“The darkest hour is just before dawn,” or “Things will look better in the morning,” both are old sayings that could be interpreted in different ways. One theory holds those sayings refer to “night dreads”. Night dreads are when sleep is interrupted abruptly with anxious feelings of dread. You wake after just a few hours of sleep when it’s too early to begin your day. The mind is racing in a negative direction swamped by feelings of alarm. These feelings that seem overwhelming at 3 a.m. magically evaporate when the sun comes up and the day begins for real.
Waking in the night with these negative thoughts seems to happen more often as we age and our sleep patterns change. They also happen more often during periods of stress. So, if you are a caregiver for a family member or have experienced a death in your family you may be familiar with episodes of “night dreads”. If that is the case, you know it can be difficult to get back to sleep and feel rested for the day ahead.
When you wake with your heart pounding and your brain racing there are a few things you can try to undo the interruption. First, uncoil, change your position in the bed. Make sure your head and neck are well supported. Slow your breathing and actively work on directing your thoughts in another direction. Be very mindful about your breathing.
Softly close your eyes and draw your awareness to what you see as you slowly breathe in and out. At first, you may think you see nothing. But, be patient. Just keep breathing slowly and looking. In a little while you will begin to see patterns of light and dark. Stay focused on the patterns. Just watch them drift and move. Concentrate on your breath and the patterns. The negative thoughts will be crowded out and you will drift off to sleep. The key is not to get wrapped up in the negative spiral where one negative thought or fear connects to the next and the merry-go-round of thought is going faster and faster until you have no reasonable hope of sleep.

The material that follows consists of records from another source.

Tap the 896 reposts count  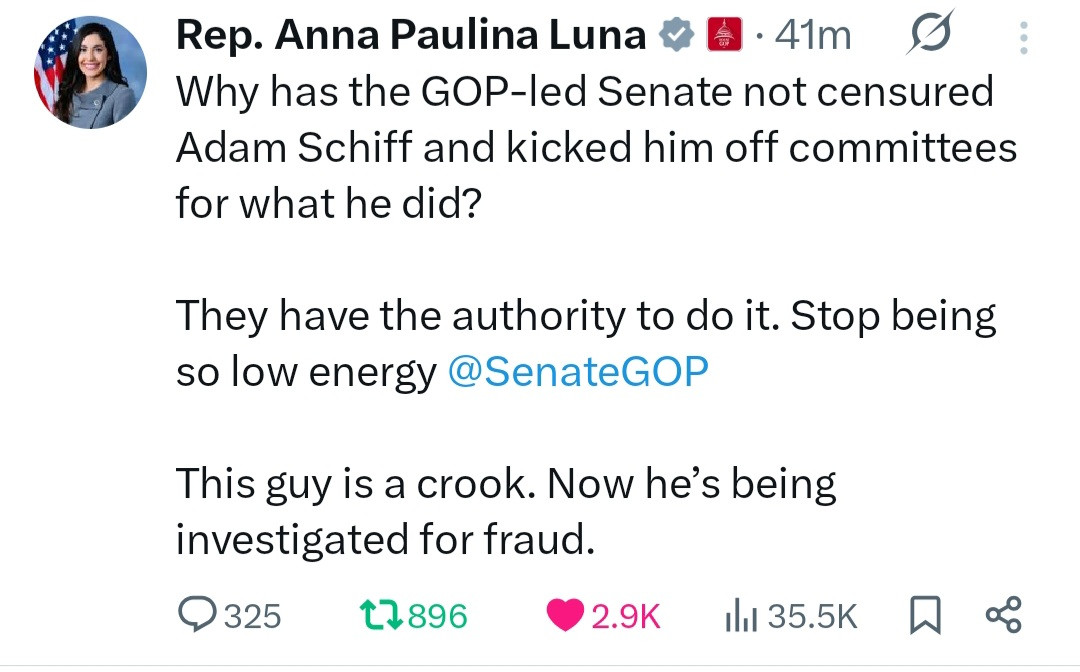[x=437, y=616]
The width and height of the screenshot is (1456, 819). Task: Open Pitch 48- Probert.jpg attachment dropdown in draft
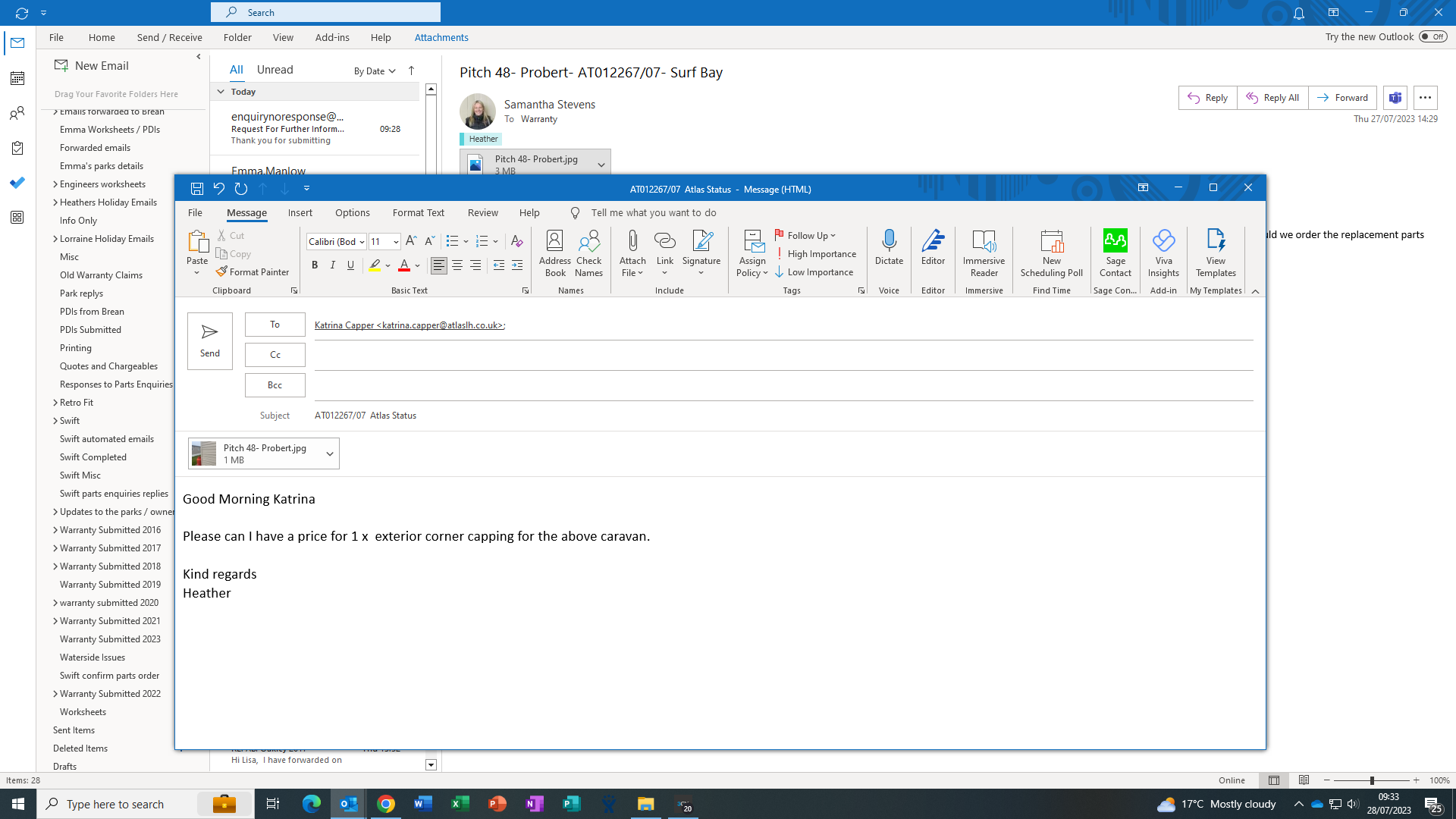coord(330,453)
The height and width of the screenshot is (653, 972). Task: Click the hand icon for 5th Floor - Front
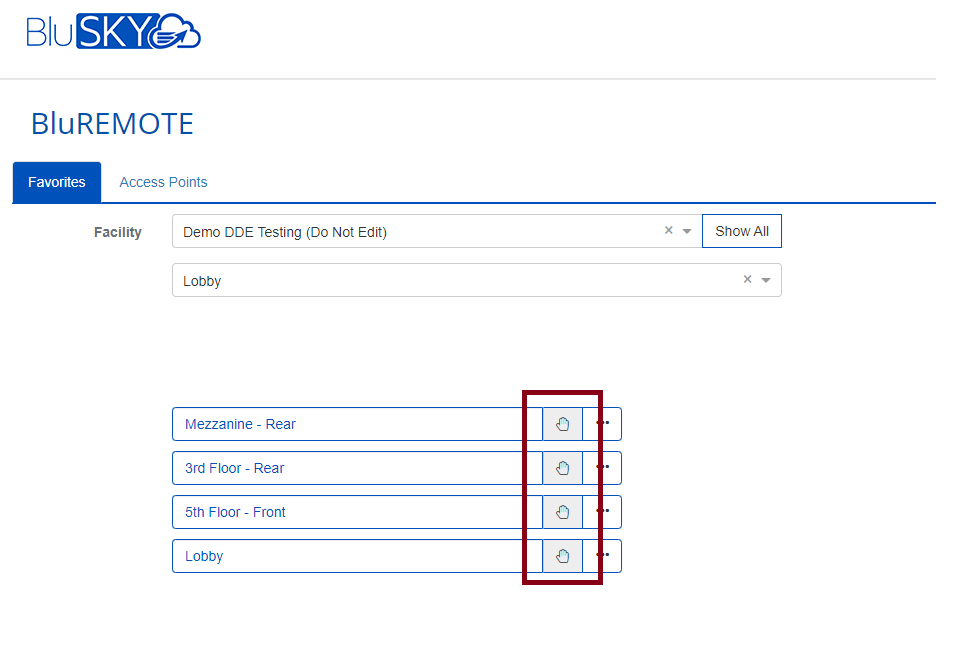click(x=562, y=512)
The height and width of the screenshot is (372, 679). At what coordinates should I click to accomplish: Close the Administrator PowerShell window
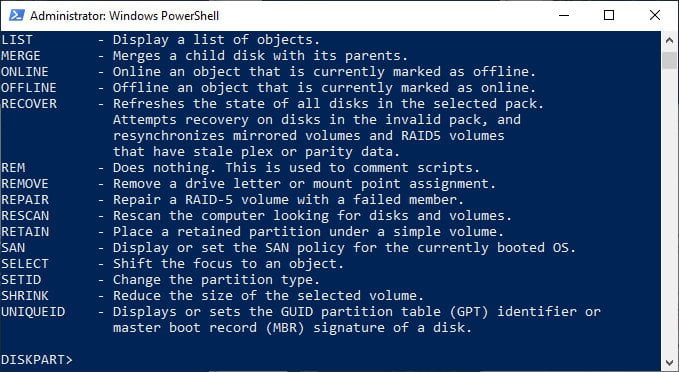[x=654, y=16]
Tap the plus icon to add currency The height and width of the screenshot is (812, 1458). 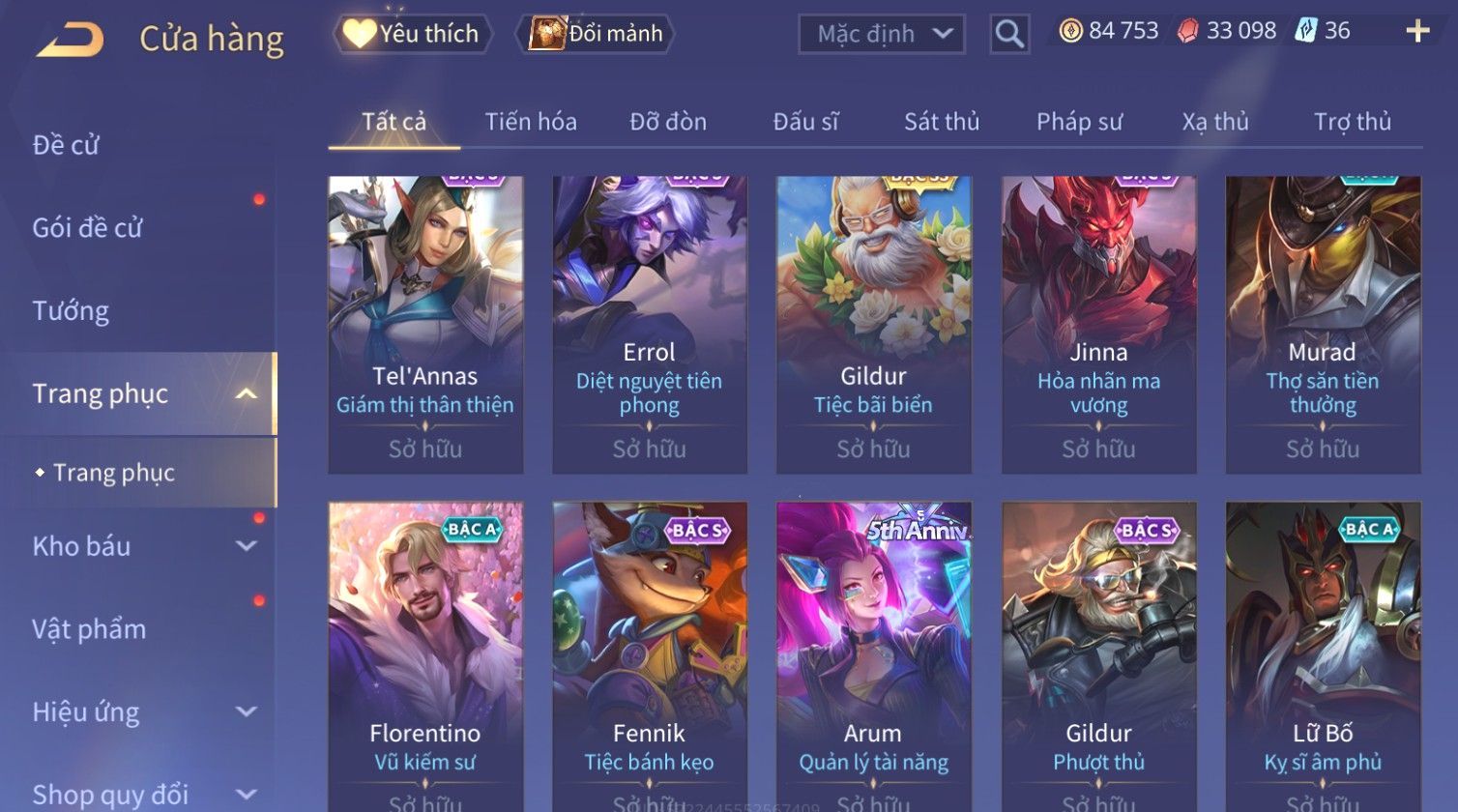(1417, 31)
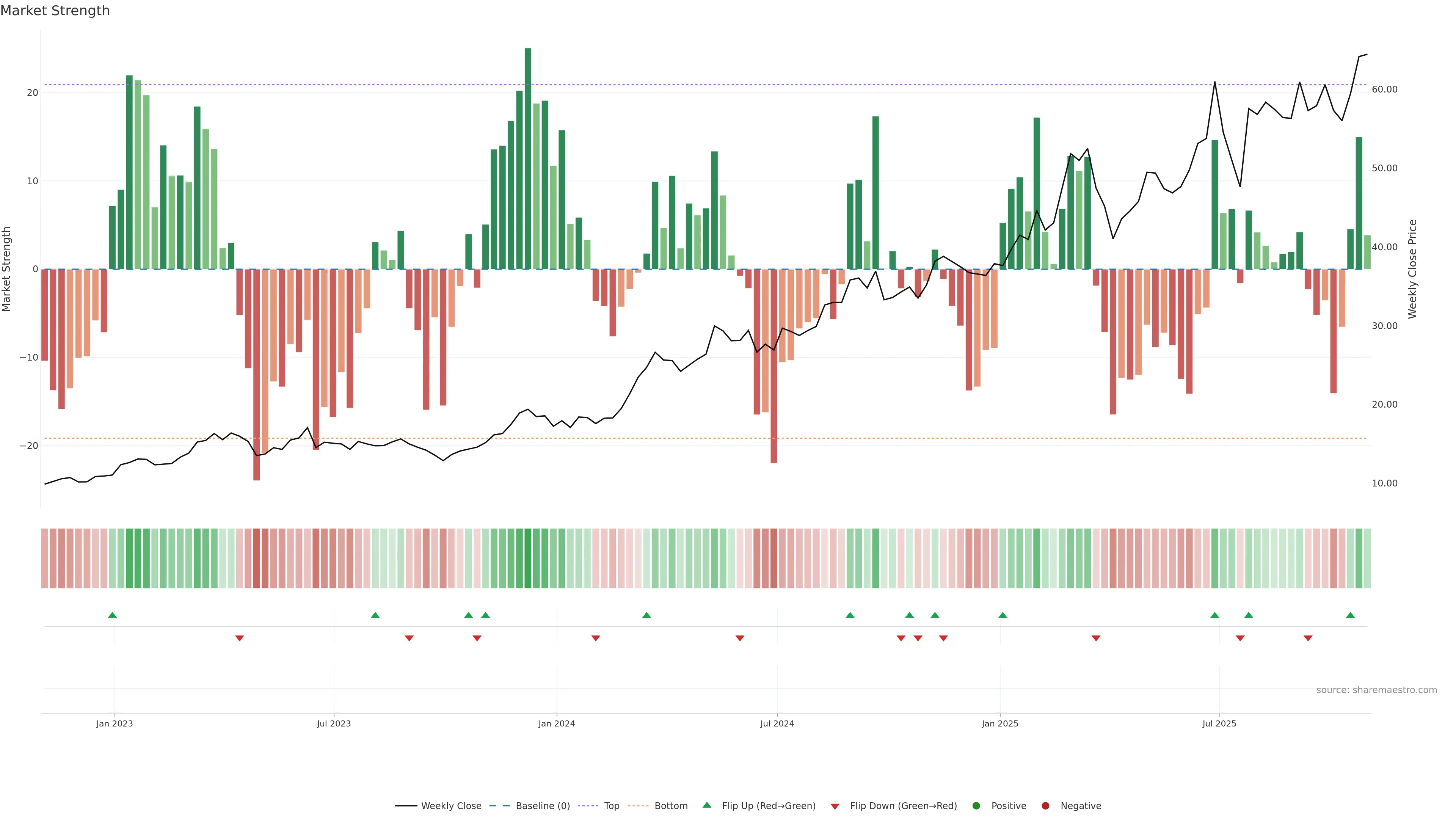This screenshot has height=819, width=1456.
Task: Click the Negative red circle legend icon
Action: pos(1045,806)
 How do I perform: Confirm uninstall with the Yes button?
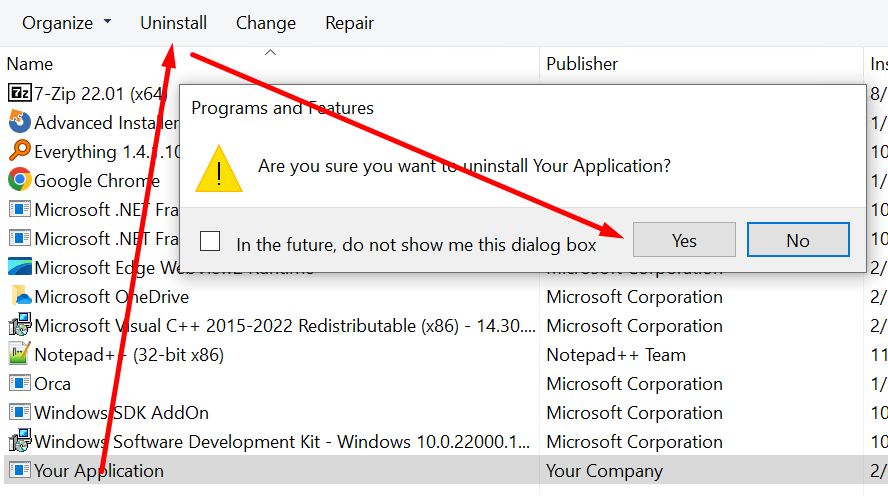684,240
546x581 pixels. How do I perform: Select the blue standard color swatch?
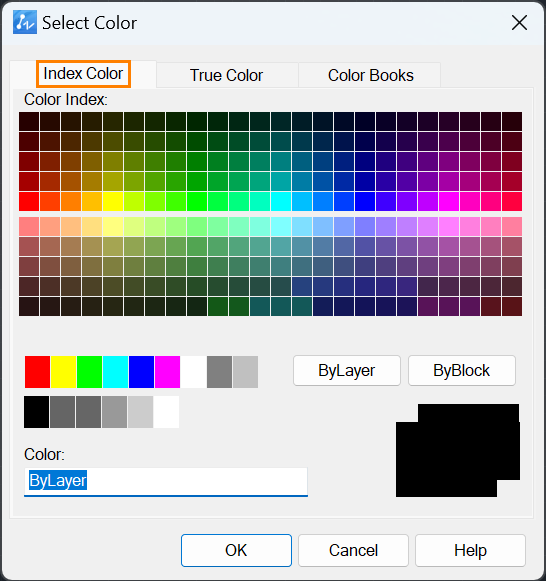pyautogui.click(x=142, y=372)
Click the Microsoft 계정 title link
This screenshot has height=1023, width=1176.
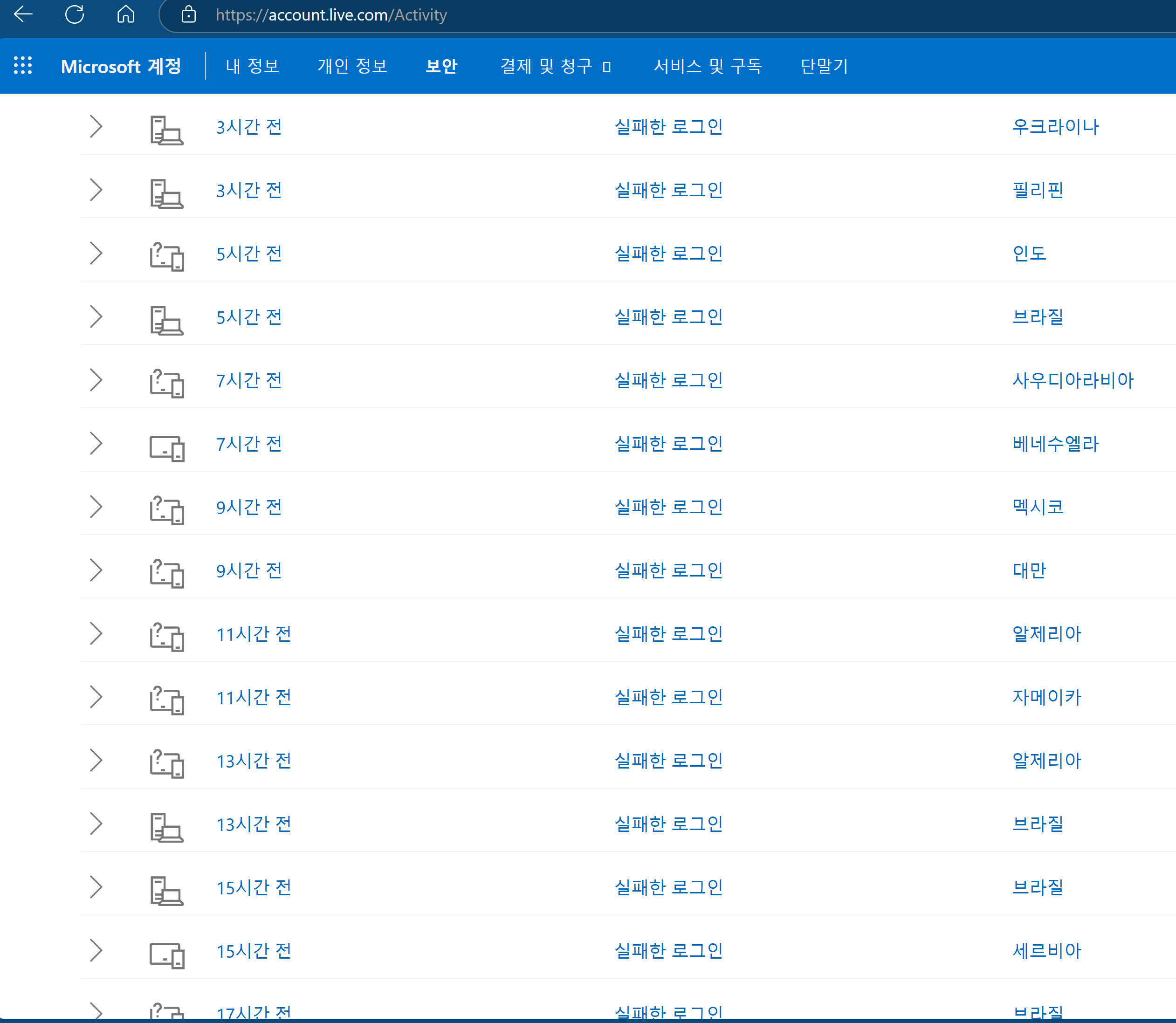pos(121,66)
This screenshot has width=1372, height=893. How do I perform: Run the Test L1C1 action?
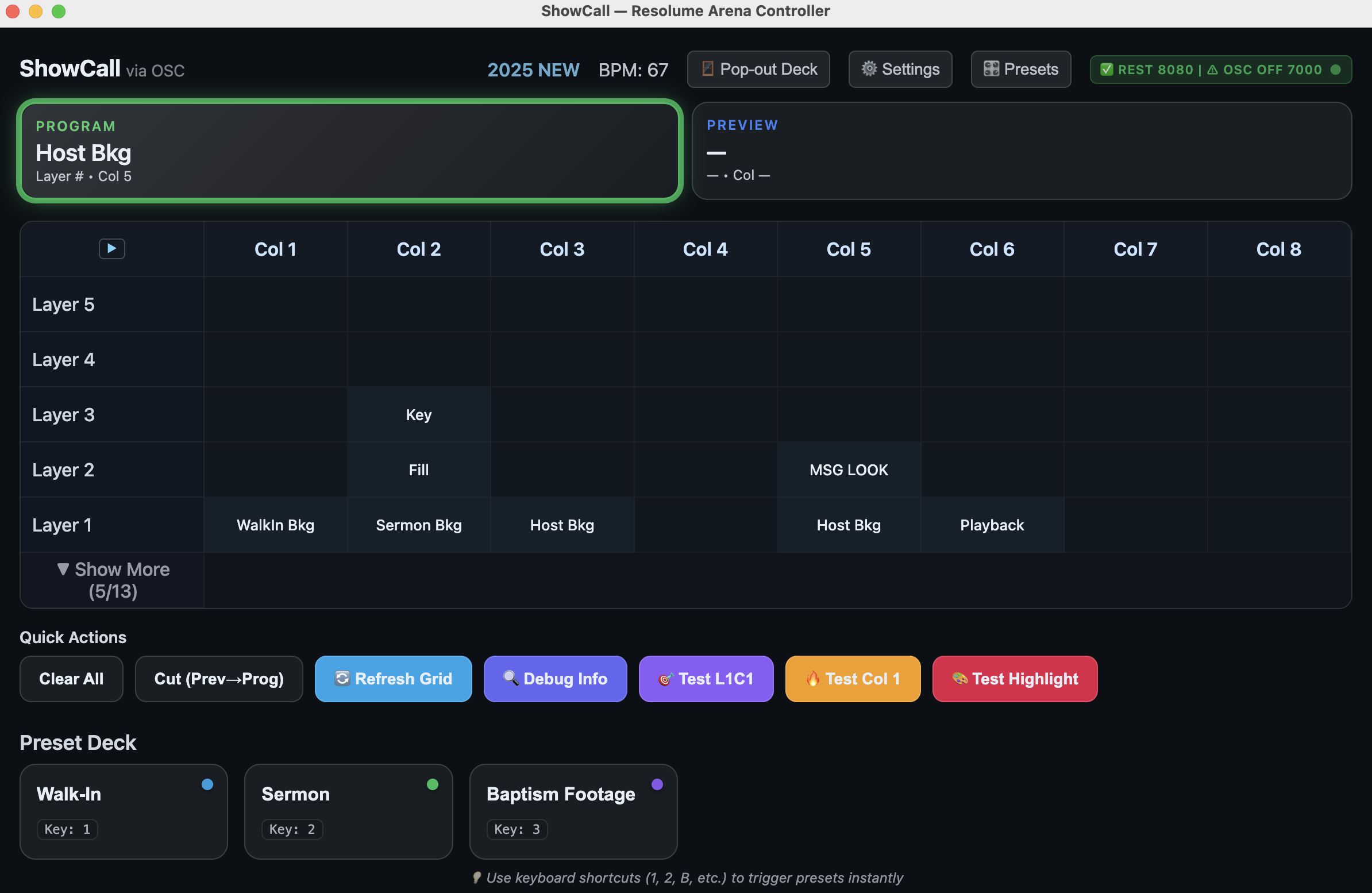coord(706,679)
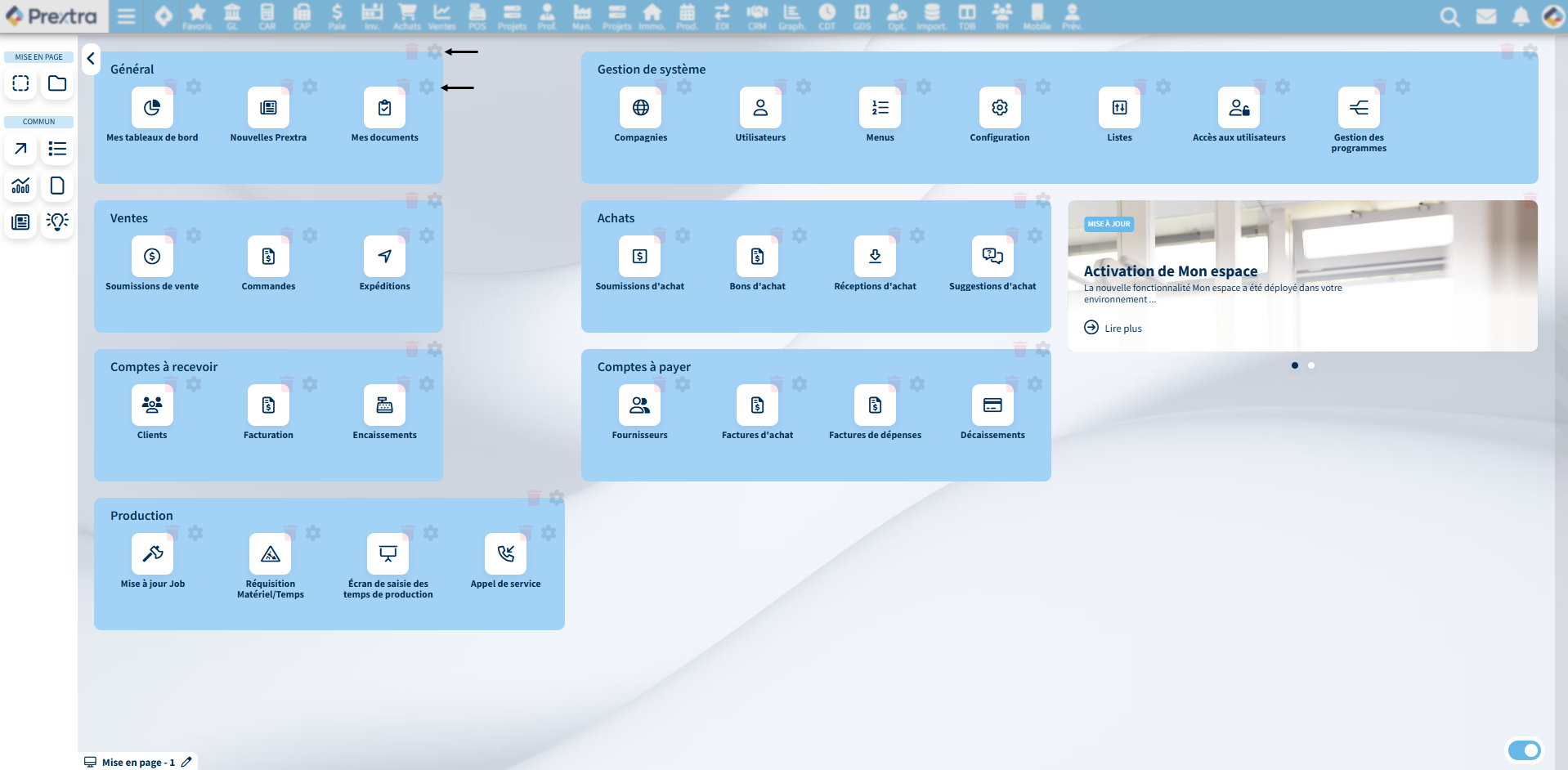Collapse the left sidebar with chevron arrow
This screenshot has width=1568, height=770.
91,59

If mindful breathing doesn’t work for you, try telling yourself a bedtime story. Be very colorful and descriptive as you develop your story over the details. What are the golfers wearing? Ball caps or visors, short sleeve shirts or sweaters, is the wind blowing, are the trees green or in fall color? How does the ball sound when it is struck by the club? The details are what will take your mind to a simpler, calmer place. Be very descriptive in your thoughts.
If these techniques don’t help and your night dreads are becoming more frequent or they do not evaporate when the sun comes up, talk to your doctor. Sometimes there are physical connections to night dreads and the doctor can help. A good night’s sleep is important for health and well-being.